Si collectivement 2005 va semer les germes d’une campagne 2006 électrisante, individuellement, l’année va virer au cauchemar pour Rex. Tout juste remis de sa blessure au genou, bardé d’un énième coordinateur offensif, il va salement se péter la cheville en présaison. Pendant que Kyle Orton rappelle à la face du monde qu’il n’a rien d’un quarterback professionnel, la défense continue de le paire passer pour un type potable et d’offrir quelques précieuses victoires. En convalescence, Rex devra attendre le jour de Noël pour connaître sa première titularisation de l’année, sept jours après un retour au jeu couronné de succès et sous les vivas d’une foule excitée de le revoir fouler le gazon du Soldier Field. Bras canon, audace, confiance, il est tout ce qu’Orton n’est pas. Sur la toundra de Green Bay, Grossman ne réinvente pas son poste pourtant. Engoncé dans un rôle de game manager qui lui convient de plus en plus et bride ses mauvaises habitudes, il profite des jambes de feu de Thomas Jones, des mains soyeuses de la paire Bernard Berrian-Muhsin Muhammad sur les quelques lancers approximatifs qu’il leur adresse et sur une défense dégoulinante de talent qui fait vivre un calvaire à Brett Favre. Un succès grâce auquel les Ours compostent leur billet pour les playoffs et s’adjugent la deuxième place dans la NFC. Au repos dans un match sans enjeu en clôture face aux Vikings, Rex galère comme un dingue pour son dépucelage des séries face aux Panthers de l’Undrafted Jake Delhomme. Un touchdown insuffisant, une interception coûteuse, un peu moins de 200 yards, l’ancien signal caller de Florida ne complète que 17 de ses 41 passes et Chicago prend la porte d’entrée. Reculer pour mieux sauter.

________

Consigne:
Selon l'extrait sur Rex Grossman, pourquoi a-t-il fallu attendre le jour de Noël pour sa première titularisation de l'année ? Expliquez-le en une à trois phrases. La liste n'intervient en rien ici.

________

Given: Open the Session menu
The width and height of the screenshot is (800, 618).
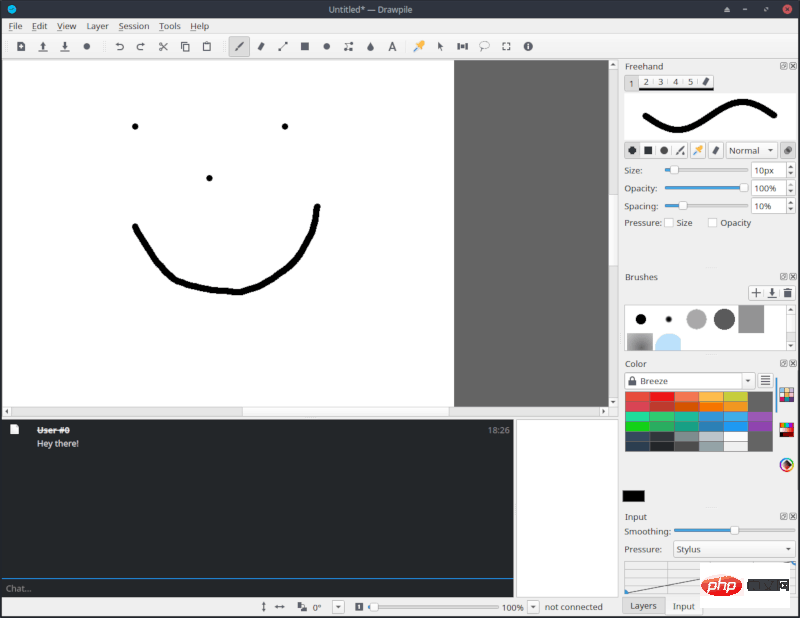Looking at the screenshot, I should tap(134, 26).
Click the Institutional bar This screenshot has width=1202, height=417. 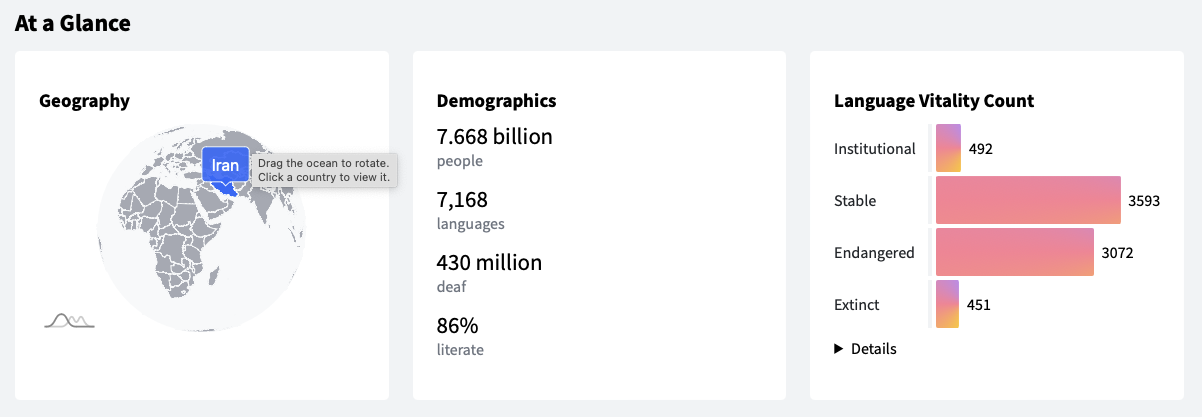coord(948,148)
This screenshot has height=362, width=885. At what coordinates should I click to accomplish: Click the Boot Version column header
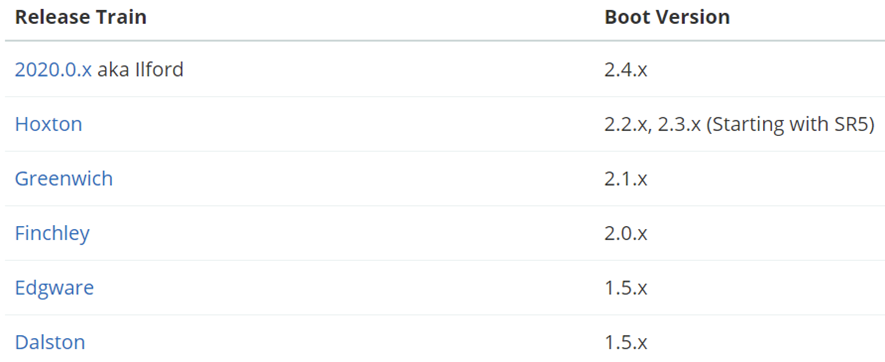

________

Résultat:
À peine remis de sa blessure au genou, Rex Grossman s'est gravement blessé à la cheville pendant la présaison. Il est resté en convalescence jusqu'à un retour au jeu réussi, sept jours avant sa première titularisation le jour de Noël.